## PROVIDED TEXT
╭──
Property versus Pension

Date Published: 1 September 2016

Category: Investment, Pension

Tags: , ,

Bank of England Chief Economist, Andy Haldane stated in his latest interview, that property is a better investment for retirement than a pension.  But what are the facts? Is this view misguided?
Since Andy Haldane’s comment last Sunday, I have read self-interested nonsense from a pensions expert claiming that Haldane was wrong because pensions were cheap to run, typically costing around 0.75% pa as compared to up to 10% pa to run a property.

This is patent nonsense as many can simply choose to buy a larger house to live in rather than have to have someone else manage a property.  It was pretty obvious that Mr Haldane was talking about houses rather than commercial properties.  Similarly, this expert seems to have forgotten the costs that his own platform that charges of up to 0.45% a year on top of any fund costs (let alone the hidden fund manager dealing costs).
╰──
## EXTRACTED ENTRIES
╭──
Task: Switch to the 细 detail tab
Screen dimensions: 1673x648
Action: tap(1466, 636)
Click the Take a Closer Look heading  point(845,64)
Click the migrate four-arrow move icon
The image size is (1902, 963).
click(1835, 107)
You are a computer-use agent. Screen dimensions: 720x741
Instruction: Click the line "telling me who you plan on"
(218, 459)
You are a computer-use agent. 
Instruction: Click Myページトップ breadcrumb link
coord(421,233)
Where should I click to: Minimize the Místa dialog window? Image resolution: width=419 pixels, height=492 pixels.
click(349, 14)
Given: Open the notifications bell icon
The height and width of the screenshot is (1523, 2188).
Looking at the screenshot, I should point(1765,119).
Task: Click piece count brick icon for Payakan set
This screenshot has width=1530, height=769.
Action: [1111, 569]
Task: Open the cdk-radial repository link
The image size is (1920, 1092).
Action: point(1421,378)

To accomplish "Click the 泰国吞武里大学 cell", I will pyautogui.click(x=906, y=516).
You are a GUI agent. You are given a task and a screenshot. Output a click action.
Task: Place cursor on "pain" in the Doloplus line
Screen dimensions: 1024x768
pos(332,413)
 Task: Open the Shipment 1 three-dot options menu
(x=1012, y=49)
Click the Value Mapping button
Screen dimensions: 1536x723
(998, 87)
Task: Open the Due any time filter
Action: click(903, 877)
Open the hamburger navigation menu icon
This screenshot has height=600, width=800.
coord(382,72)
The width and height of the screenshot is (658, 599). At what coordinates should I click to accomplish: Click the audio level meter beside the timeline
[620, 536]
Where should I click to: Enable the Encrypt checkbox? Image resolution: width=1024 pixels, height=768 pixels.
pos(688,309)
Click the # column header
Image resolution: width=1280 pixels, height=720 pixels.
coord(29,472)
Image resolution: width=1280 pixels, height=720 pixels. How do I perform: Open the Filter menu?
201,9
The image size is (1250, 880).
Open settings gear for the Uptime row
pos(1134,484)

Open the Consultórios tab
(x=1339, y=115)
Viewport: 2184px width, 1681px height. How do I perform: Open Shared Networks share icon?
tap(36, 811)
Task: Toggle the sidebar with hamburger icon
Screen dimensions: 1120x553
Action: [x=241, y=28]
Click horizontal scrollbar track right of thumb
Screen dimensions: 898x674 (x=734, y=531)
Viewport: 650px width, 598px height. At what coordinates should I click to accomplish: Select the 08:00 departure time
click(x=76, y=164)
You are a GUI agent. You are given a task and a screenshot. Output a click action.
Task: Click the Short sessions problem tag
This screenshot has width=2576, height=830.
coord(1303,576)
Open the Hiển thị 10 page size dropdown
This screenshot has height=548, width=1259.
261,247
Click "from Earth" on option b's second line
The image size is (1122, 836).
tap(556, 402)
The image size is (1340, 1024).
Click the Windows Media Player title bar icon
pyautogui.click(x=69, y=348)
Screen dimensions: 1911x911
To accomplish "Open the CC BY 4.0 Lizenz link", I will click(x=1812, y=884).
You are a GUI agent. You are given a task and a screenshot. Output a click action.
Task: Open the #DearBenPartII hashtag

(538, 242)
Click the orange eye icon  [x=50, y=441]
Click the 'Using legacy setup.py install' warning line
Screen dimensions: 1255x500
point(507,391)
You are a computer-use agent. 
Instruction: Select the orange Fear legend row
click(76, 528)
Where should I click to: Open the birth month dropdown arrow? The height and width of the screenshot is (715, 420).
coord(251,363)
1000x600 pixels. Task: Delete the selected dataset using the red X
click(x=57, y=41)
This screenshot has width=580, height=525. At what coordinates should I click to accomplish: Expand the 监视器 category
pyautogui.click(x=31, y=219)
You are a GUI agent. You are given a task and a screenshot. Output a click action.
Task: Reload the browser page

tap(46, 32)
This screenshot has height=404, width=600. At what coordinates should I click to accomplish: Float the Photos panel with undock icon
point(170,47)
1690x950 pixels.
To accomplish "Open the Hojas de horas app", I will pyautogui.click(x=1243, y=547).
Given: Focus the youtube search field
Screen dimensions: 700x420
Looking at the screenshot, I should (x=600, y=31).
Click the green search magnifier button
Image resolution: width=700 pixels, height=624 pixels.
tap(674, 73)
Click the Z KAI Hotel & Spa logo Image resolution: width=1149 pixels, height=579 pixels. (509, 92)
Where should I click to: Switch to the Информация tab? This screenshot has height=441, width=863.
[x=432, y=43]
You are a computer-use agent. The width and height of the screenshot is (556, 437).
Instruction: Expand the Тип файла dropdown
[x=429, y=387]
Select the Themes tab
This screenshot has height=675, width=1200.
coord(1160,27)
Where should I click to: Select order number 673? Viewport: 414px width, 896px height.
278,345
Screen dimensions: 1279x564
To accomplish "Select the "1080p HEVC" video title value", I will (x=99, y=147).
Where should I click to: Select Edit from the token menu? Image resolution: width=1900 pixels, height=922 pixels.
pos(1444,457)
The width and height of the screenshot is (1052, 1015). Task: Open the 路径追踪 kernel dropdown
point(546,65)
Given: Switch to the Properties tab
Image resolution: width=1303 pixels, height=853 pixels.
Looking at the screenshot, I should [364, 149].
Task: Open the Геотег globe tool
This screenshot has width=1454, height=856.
╰──
## EXERCISES TO COMPLETE
**1)** Write out the passage of the property-versus-pension article between "Bank of England" and "run a property.", inclusive.
**2)** Multiply every click coordinate in the answers by 2.55 and round to whole numbers, with halves rounding up. Give the entries between the lines holding "Screen dimensions: 1911x911" and "Click the orange", inclusive, with their requests, and leave out all other lines.

## ANSWERS IN ORDER
**1)**
Bank of England Chief Economist, Andy Haldane stated in his latest interview, that property is a better investment for retirement than a pension.  But what are the facts? Is this view misguided?
Since Andy Haldane’s comment last Sunday, I have read self-interested nonsense from a pensions expert claiming that Haldane was wrong because pensions were cheap to run, typically costing around 0.75% pa as compared to up to 10% pa to run a property.

**2)**
Screen dimensions: 1911x911
To accomplish "Open the CC BY 4.0 Lizenz link", I will click(x=4621, y=2254).
You are a GUI agent. You are given a task and a screenshot. Output a click action.
Task: Open the #DearBenPartII hashtag

(1372, 617)
Click the orange eye icon  [x=128, y=1125]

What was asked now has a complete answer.